The two most common mistakes about consciousness are to suppose that it can be analysed behavioristically or computationally. The Turing test disposes us to make precisely these two mistakes, the mistake of behaviorism and the mistake of computationalism. It leads us to suppose that for a system to be conscious, it is both necessary and sufficient that it has the right computer program or set of programs with the right inputs and outputs. ... A traditional objection to behaviorism was that behaviorism could not be right because a system could behave as if it were conscious without actually being conscious.  There is no logical connection, no necessary connection between inner, subjective, qualitative mental states and external, publicly observable behavior. Of course, in actual fact, conscious states characteristically cause behavior. But the behavior that they cause has to be distinguished from the states themselves.
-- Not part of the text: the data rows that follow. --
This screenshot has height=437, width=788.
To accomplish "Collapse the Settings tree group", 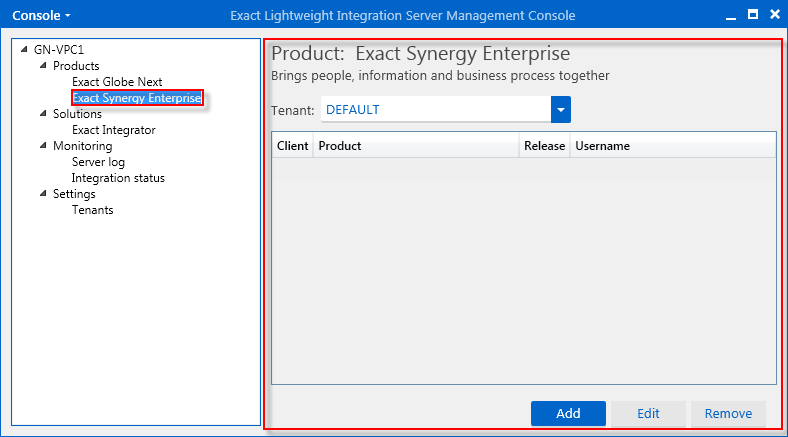I will (43, 193).
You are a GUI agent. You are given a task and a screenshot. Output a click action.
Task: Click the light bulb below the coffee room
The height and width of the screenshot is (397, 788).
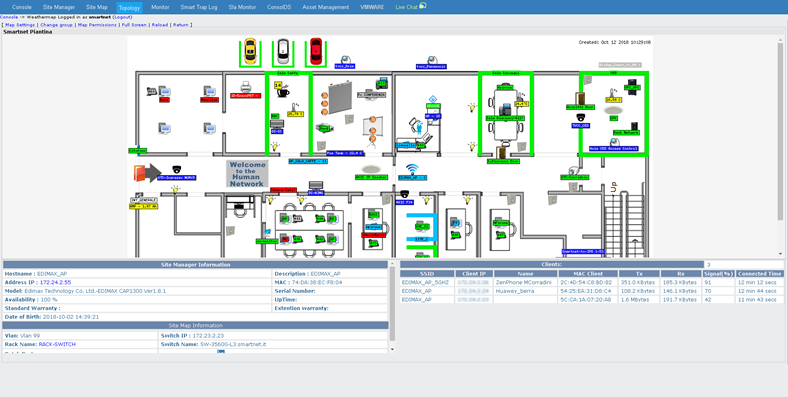(275, 146)
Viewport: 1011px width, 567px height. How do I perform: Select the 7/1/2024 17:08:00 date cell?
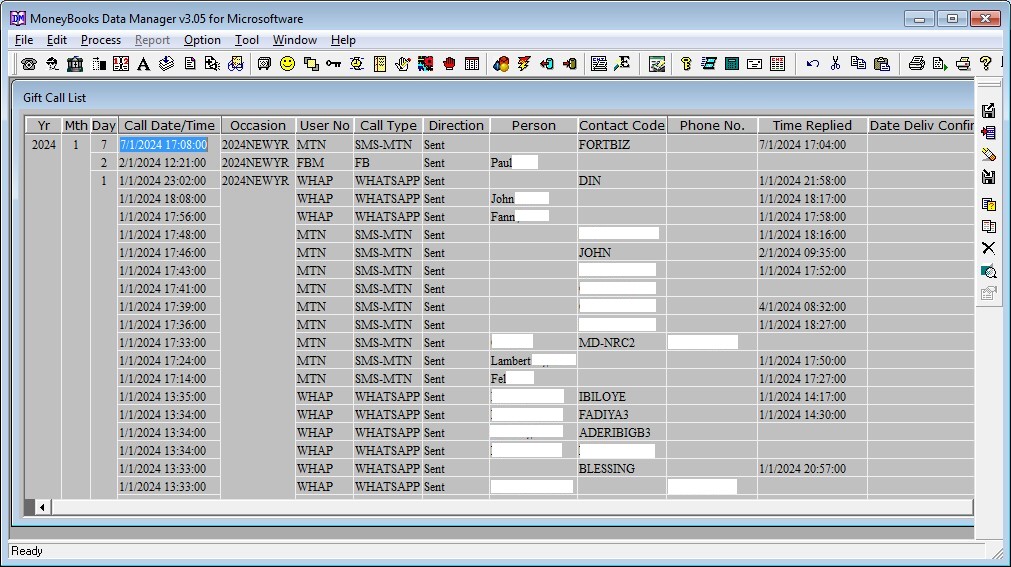click(x=163, y=145)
The same mistake is repeated by computational accounts of consciousness. Just as behavior by itself is not sufficient for consciousness, so computational models of consciousness are not sufficient by themselves for consciousness.  There is a simple demonstration that the computational model of consciousness is not sufficient for consciousness. I have given it many times before so I will not dwell on it here. Its point is simply this: Computation is defined syntactically. It is defined in terms of the manipulation of symbols. But the syntax by itself can never be sufficient for the sort of contents that characteristically go with conscious thoughts. Just having zeros and ones by themselves is insufficient to guarantee mental content, conscious or unconscious.  This argument is sometimes called `the Chinese room argument' because I originally illustrated the point with the example of the person who goes through the computational steps for answering questions in Chinese but does not thereby acquire any understanding of Chinese.[1]

The point of the parable is clear but it is usually neglected. Syntax by itself is not sufficient for semantic content. In all of the attacks on the Chinese room argument, I have never seen anyone come out baldly and say they think that syntax is sufficient for semantic content. 



Not sure about the syntax/semantic distinction there but maybe it has some bearing

We don't even know how to describe subjectiveness in science do we?